Is your “team” really a team…and does it matter?

 

I love teams and think that when they are working well, they are among the greatest personal and professional experiences that we can experience. Being part of a group of people that works together and relies on each other for collective success is challenging and rewarding stuff. This is true in lots of parts of our life – sport, family, friends and at work.

Stock image of people who are almost definitely not a team, but pretending to be.

I am noticing, however, a potentially unhealthy obsession with teams at work. In their work on this, Katzenbach and Smith have been differentiating work groups from teams for about 25 years.

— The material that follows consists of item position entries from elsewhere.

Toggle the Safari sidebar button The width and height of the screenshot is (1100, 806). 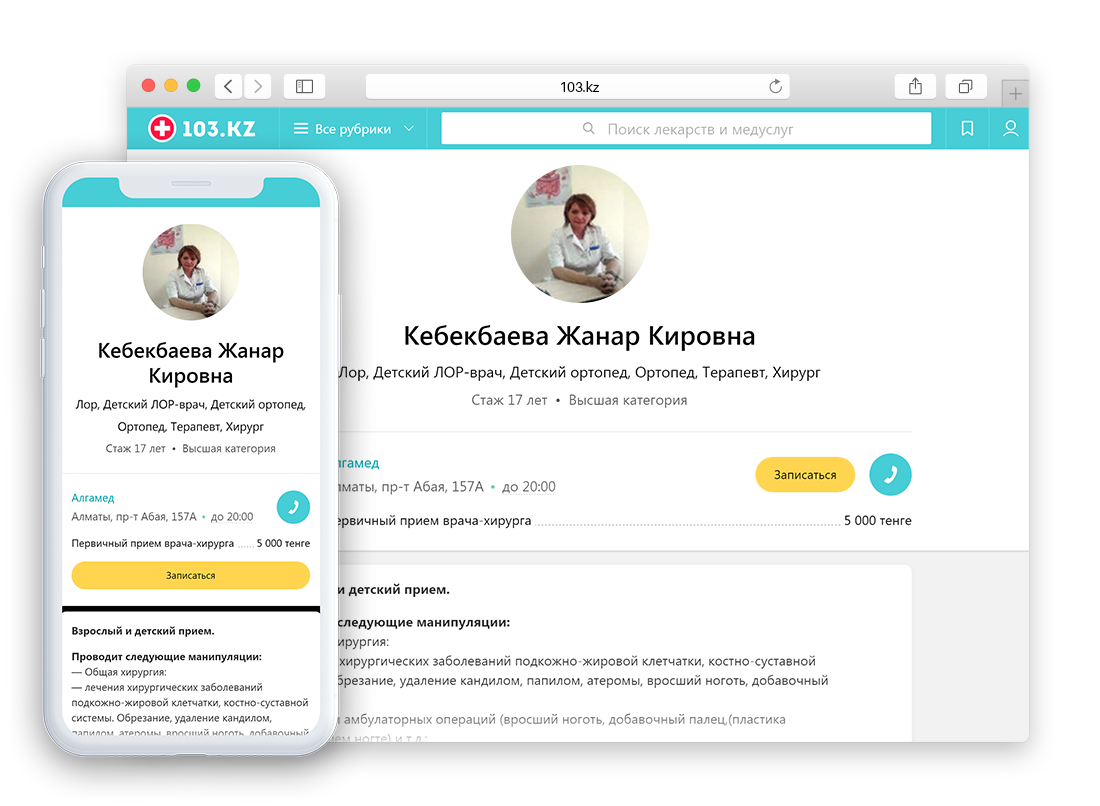click(304, 86)
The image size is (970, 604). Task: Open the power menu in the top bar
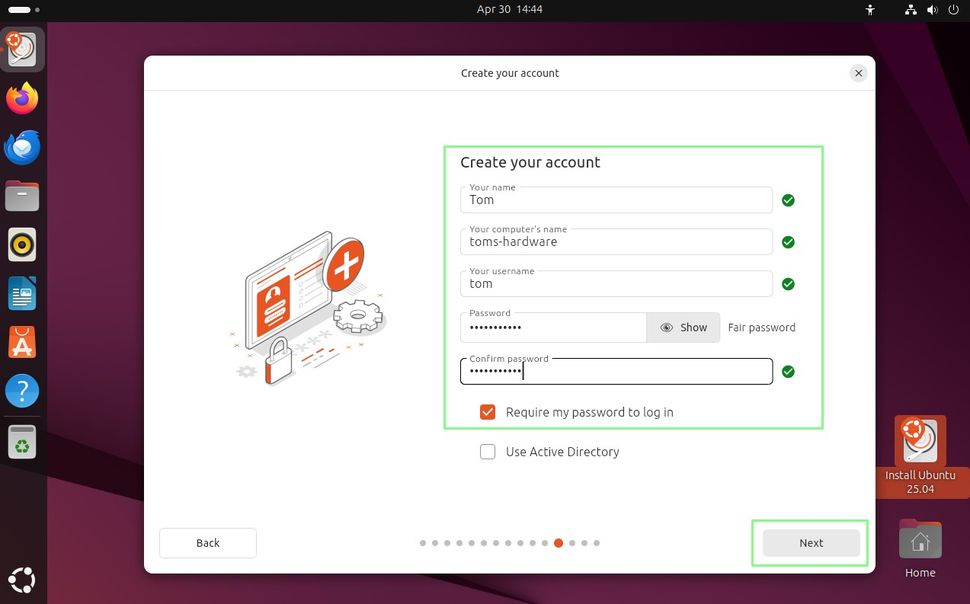click(953, 10)
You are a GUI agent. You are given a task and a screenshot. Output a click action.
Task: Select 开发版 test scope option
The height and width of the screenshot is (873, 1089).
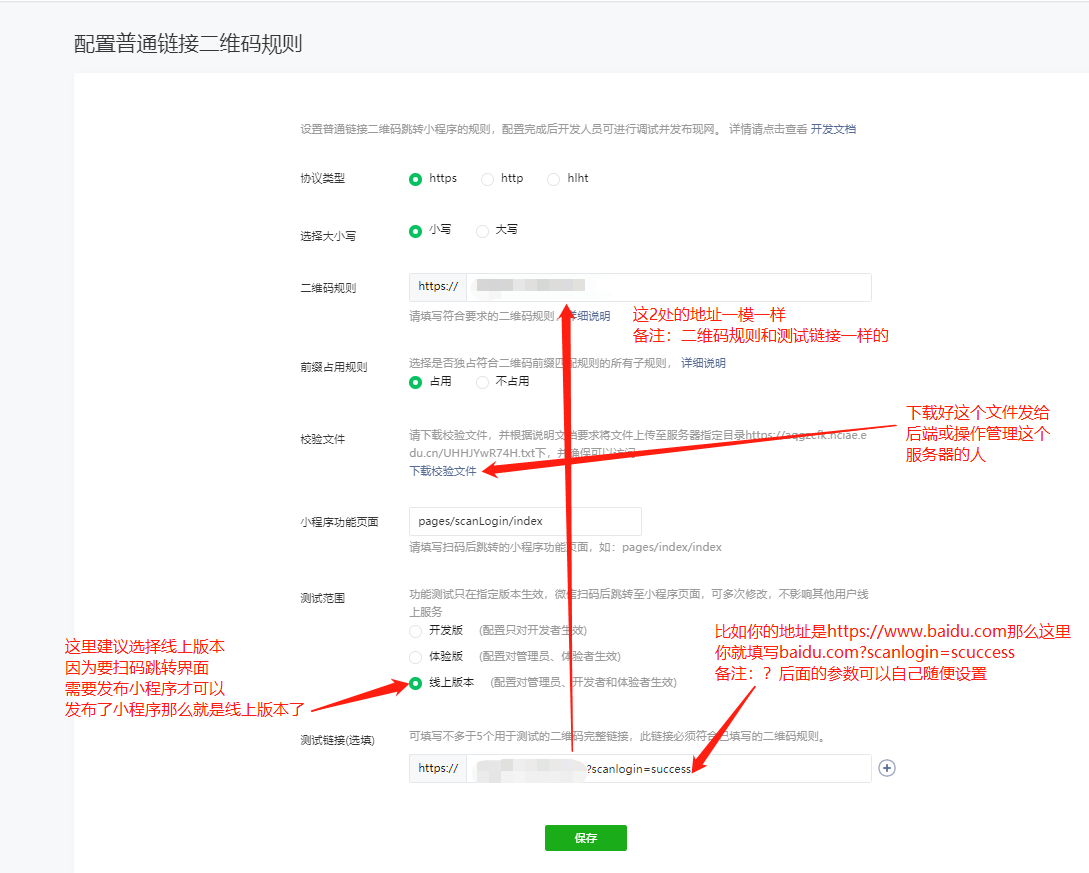click(416, 631)
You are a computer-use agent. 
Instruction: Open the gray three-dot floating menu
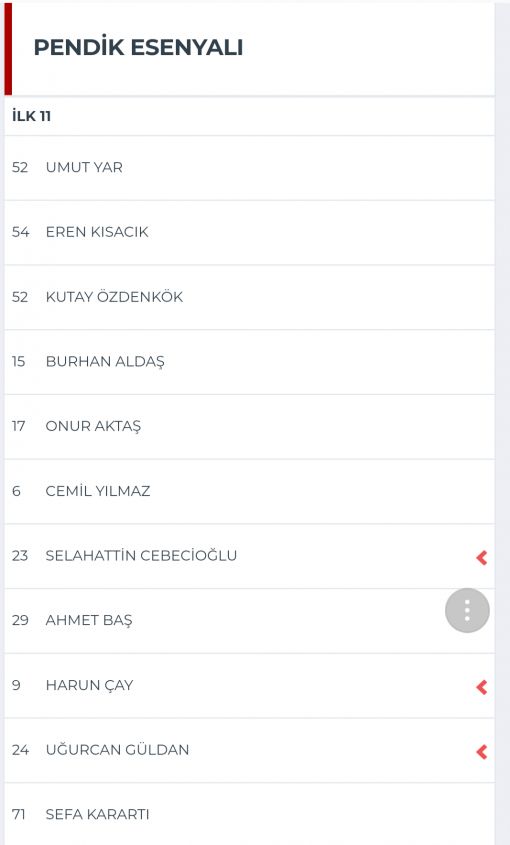[x=467, y=610]
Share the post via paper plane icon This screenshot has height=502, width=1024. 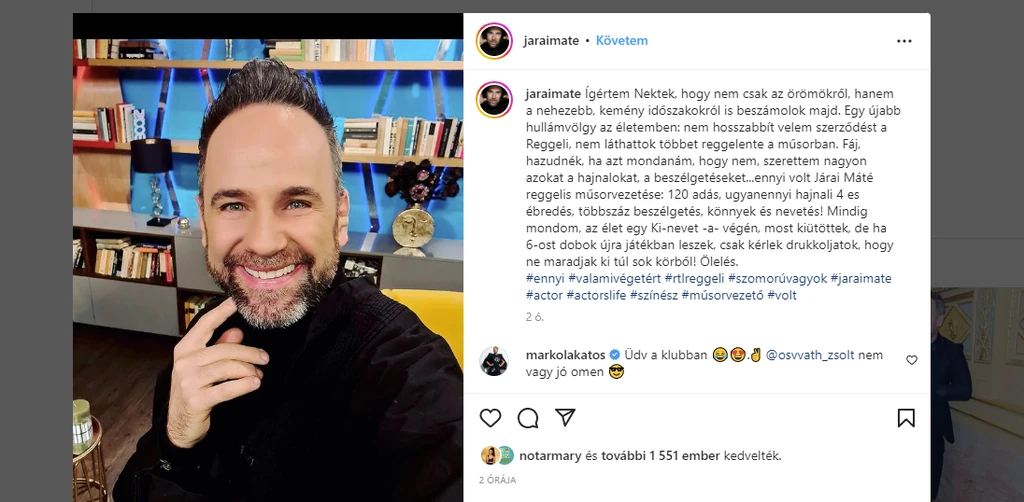(x=565, y=418)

If you adopt their approach, people who work together might be placed along a spectrum from:

  • Team (think elite sports or military teams that are measured purely collectively and are heavily reliant on each other); to

  • Work group (people who only happen to have the same line manager, but don’t need each other to get their individual jobs done)

Most groups fall somewhere in between and it can depend on the task at hand (i.e. sometimes they are more of a team and others more like a work group).

When I talk to people, I hear them say that neither a work group or a team is inherently better, it depends on what is required. This is what is said. I often observe an implied value in many parts of corporate culture that teams are, in fact, considered to be better than work groups.

Why does this matter? I think it leads to a lot of wasted effort. Effort spent on getting people to work together, create formal and informal connections, define their values, attend meetings and “team days” is wasted if it’s not what is required of those people, right? That’s not to say that work groups can’t benefit from being respectful and enjoying each other’s company or even having some agreed ways of interacting. It’s certainly not an excuse to be rude or unhelpful! The effort on team development, could be better invested in looking at role clarity and ways of maximising individual (rather than collective) contributions – particularly in aligning individuals’ strengths and values to that of the task at hand and the organisation as a whole.

So, what can you do? I suggest starting with a couple of questions and honest answers:

  1. What is it that this group of people can do better together than individually?

  2. What is the least “team development” that you could do and still foster a high level of individual engagement?

  3. What serves our purpose best – to be more of a work group or more of a team?